Making the above video had a somewhat therapeutic effect on me, but posting it and scheduling it as a premiere for today was scary. I am proud of the video and I honestly believe it is the most important video I have ever uploaded. But sharing this part of my life scared me. If you have not yet watched the video, please consider this a spoiler alert for anything said in the video!
Back in my first term at Cambridge, I already felt unhappy often times and I noticed that I started to withdraw from as many social commitments as I could. To this day, I have no good answer to the question why this happened. I do not think that there is one single thing to which I can attribute responsibility for this. There were probably several causes of this unhappiness and looking back, I can connect some of the dots. I did not give myself a break after moving away from Hong Kong and saying goodbye to all my friends - instead, I took on two internships over the summer and started doing YouTube. I was also pressured from different people when it came to choosing a university and looking back, I wish I would not have given other people any say in this decision. Looking back, there were a lot of little things that added up to something bigger. Add changing the country I live in three times within a few months and it is not that surprising that I ended up being diagnosed as depressed.

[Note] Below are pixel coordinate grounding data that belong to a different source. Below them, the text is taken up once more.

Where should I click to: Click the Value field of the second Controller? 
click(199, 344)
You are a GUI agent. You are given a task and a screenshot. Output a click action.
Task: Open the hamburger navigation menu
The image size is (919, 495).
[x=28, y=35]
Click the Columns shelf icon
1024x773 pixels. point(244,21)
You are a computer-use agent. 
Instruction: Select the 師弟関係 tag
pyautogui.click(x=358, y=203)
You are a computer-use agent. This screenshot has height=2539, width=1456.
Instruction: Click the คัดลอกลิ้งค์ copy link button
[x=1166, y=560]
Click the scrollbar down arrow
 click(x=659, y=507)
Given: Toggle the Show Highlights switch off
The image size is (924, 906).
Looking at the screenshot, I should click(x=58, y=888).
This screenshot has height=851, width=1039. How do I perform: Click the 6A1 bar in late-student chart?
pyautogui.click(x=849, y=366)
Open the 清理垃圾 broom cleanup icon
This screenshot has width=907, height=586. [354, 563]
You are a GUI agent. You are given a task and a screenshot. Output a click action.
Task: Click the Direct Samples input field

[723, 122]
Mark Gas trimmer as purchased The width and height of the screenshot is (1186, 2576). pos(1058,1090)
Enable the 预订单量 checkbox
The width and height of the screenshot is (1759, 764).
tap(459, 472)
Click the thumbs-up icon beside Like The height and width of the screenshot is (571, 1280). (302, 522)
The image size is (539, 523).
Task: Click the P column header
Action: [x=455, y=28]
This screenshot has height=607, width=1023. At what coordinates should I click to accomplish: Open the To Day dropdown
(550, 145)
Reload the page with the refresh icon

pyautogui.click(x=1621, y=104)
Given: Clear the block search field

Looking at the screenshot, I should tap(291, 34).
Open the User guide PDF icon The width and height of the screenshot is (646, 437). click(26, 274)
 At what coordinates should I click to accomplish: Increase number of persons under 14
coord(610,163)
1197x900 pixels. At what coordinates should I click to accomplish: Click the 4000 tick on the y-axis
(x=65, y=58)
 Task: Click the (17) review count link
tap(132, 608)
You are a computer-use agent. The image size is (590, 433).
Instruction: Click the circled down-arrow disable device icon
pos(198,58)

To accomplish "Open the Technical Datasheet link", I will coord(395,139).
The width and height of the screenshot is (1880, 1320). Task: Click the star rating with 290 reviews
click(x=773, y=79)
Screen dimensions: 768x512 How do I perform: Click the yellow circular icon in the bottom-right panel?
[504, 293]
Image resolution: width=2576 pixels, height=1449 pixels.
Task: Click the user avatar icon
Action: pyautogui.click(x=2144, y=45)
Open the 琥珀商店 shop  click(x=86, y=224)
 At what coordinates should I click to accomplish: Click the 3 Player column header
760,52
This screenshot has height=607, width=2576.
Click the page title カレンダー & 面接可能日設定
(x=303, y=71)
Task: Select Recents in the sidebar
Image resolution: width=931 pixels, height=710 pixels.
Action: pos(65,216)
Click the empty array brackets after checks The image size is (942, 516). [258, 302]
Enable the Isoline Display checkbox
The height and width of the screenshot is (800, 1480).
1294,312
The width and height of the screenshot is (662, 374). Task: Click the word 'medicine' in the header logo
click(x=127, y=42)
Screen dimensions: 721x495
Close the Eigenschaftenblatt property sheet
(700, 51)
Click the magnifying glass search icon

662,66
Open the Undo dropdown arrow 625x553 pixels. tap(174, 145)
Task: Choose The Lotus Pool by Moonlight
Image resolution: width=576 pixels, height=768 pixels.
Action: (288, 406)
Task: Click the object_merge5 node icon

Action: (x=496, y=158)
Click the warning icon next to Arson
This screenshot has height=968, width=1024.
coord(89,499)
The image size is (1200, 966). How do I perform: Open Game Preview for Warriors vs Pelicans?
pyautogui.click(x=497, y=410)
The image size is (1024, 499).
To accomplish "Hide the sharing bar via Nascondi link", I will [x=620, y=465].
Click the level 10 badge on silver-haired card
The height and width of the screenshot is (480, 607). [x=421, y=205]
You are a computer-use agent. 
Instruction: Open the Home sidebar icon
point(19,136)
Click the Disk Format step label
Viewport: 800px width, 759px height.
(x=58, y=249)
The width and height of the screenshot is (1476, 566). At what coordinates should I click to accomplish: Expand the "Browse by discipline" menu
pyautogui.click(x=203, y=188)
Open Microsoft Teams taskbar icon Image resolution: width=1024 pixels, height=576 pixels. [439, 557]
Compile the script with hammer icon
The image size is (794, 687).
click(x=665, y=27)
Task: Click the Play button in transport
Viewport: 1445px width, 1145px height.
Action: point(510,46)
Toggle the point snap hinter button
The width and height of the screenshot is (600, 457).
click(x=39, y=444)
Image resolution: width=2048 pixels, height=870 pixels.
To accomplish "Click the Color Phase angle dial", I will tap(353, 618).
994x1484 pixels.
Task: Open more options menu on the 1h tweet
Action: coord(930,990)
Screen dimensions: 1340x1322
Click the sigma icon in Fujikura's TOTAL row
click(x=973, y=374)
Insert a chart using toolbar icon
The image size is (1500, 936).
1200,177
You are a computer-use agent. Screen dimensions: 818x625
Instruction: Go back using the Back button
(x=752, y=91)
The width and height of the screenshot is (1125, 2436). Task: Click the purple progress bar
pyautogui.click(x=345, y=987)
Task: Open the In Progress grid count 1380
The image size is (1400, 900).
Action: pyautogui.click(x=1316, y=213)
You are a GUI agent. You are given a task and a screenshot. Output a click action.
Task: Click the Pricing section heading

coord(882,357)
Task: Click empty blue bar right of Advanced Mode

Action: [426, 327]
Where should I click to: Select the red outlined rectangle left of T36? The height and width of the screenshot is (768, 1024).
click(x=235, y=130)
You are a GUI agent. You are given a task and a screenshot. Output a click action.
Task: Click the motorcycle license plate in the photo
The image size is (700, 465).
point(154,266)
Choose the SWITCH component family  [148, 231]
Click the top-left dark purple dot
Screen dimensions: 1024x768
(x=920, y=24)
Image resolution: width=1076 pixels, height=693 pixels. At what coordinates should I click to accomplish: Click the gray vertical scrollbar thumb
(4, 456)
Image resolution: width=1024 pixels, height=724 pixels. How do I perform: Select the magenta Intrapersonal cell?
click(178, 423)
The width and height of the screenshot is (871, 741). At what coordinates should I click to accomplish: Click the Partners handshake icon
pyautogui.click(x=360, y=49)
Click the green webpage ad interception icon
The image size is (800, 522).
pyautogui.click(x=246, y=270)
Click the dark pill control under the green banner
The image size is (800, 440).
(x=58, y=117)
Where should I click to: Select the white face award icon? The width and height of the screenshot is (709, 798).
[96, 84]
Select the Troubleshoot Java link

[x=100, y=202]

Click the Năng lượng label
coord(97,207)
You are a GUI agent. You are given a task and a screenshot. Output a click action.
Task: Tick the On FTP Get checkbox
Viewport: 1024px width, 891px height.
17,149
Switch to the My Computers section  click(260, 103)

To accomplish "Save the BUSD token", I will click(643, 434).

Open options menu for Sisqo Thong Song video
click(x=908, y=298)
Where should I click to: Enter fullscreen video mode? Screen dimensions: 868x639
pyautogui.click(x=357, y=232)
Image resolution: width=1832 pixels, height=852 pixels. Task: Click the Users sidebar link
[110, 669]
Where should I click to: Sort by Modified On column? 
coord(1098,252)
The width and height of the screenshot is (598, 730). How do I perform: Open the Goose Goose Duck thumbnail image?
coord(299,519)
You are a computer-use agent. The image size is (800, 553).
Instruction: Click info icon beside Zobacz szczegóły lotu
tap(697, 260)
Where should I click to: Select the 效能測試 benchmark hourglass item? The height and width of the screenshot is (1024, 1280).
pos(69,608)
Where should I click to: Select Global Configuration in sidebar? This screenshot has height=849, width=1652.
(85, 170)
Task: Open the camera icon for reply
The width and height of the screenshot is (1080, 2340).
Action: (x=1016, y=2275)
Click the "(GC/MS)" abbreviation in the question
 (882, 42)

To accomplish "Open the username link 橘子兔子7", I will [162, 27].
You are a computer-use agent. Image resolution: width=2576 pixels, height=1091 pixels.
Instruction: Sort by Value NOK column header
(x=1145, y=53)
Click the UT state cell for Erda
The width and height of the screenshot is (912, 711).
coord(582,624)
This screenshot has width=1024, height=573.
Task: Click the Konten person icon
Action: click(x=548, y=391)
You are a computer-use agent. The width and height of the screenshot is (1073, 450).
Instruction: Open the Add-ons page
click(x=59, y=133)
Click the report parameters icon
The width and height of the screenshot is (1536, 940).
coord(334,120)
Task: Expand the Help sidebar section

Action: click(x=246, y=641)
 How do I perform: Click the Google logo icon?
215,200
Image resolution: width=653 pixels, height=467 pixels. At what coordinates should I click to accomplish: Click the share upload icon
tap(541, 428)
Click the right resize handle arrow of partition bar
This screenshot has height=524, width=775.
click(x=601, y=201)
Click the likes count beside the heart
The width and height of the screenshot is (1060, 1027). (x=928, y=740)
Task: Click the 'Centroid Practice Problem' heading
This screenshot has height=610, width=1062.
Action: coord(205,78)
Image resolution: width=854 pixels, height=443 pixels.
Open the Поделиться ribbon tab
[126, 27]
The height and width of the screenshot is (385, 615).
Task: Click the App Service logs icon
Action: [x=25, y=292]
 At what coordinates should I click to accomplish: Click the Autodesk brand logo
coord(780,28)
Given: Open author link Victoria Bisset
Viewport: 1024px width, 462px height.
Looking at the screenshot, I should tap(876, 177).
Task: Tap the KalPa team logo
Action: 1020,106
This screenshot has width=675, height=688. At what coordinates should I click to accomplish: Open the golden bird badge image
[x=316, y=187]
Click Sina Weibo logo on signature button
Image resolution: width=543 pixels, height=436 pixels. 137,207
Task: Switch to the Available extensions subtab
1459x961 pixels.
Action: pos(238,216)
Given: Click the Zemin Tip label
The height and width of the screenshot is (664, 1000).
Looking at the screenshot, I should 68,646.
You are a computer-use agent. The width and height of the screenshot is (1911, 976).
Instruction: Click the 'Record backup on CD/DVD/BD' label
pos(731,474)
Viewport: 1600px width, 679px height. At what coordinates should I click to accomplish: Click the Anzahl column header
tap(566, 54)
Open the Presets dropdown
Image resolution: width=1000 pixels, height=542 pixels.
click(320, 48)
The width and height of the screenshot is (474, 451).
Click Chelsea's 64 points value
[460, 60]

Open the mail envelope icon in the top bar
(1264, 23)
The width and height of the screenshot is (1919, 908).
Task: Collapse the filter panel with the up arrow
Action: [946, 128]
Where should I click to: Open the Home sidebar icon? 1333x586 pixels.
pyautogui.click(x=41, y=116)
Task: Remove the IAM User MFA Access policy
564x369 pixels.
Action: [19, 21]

Getting this diagnosis taught me that receiving a diagnosis and accepting it are separate events. At first, I thought that this problem would go away if I sticked to what I knew best - making schedules, compartmentalising everything, and writing down how to solve any problems I had. And since I didn’t have a solution for this problem, I chose to ignore it. But hearing someone tell me that I was clinically depressed changed my approach to the issue since I could no longer pretend that this was just some sadness coming for me every once in a while. I thought if I simply did everything my doctor told me to do - go to therapy, take my pills, and discuss my progress with my tutor - this problem would go away. Unfortunately, healing is not a straight upward line. Sometimes, you struggle along the way. And I did.
I did everything I was told to do to get better but I was not getting better. I was not used to not seeing results for doing the right things. And I was not willing to accept it. I tried to keep going on and just compartmentalising this problem - I guess the video tells you pretty clearly that this approach did not work out well. I was not ready to see my mental health problem as serious enough to intermit from Cambridge and I do not think that I would have seen it as serious enough without the supportive reactions of my friends, family, and teachers.
When I talked to my tutor about this issue, I thought that she would tell me that I would get over it. I was sure that she would confirm what I had been telling myself for weeks: That I was making a big fuss over a minor issue. I was sure that she had seen hundreds of students with similar issues and that this was not serious enough to get anyone’s attention. But this was not the reaction I got - my entire academic staff was incredibly supportive and took my mental health issue very serious. They gave this issue the attention it deserved before I did. The same is true for my amazing friends and family. I am so grateful to all of you for your support. It means so much. Thank you.
Cambridge University has a stigma of not addressing mental health issues properly and of having a large percentage of its student population affected by mental health issues. While I cannot speak to the latter, I can say that Cambridge was absolutely fantastic in helping me get through this. I am incredibly grateful to St. John’s College for their support. They never stopped caring about me and supporting me - even when I was not yet ready to accept how ill I was and when I was unable to continue my studies. One of my biggest fears was losing my bursary and the college was very kind in dealing with it and I am very happy to write that they have confirmed that I will continue to be a recipient of the Nathoo Bursary. I am incredibly grateful to the college as well as the donors of the bursary for this decision - it means so much!
And although this reads itself like things worked themselves out easily, it did not feel like it at the time. If you have watched my video or read this post and you found a little bit of yourself in withdrawing from friends, not enjoying life as you used to, and hiding sadness behind fake smiles and made-up excuses, then please tell someone. Just one person. Whoever you trust the most. It can be a friend, family member, teacher, or complete stranger. If you do not feel like you have someone to talk to, here are some lines you can call to talk:
Samaritans (24/7): 116 123
Nightline (during term time from 7pm to 7am): 01223 744444
My experience taught me how important it is to share your struggles. The only person who believed my struggles were not real was me. And if you are someone who recognised a friend in the descriptions of my depression, please call them. Let them know you’re here. Ask them to meet for tea and ask them how they’re doing. And when they say “fine”, ask “how are you really doing?” Because “fine” is the answer we have been taught to give since kindergarten, but it is not the answer that matters. The truth matters and you have no idea how much just listening and telling someone you’re here for them can mean. Let me tell you from my experience, it means a lot.
Thank you to everyone who was there for me when I wasn’t really there for myself. I love you guys so much.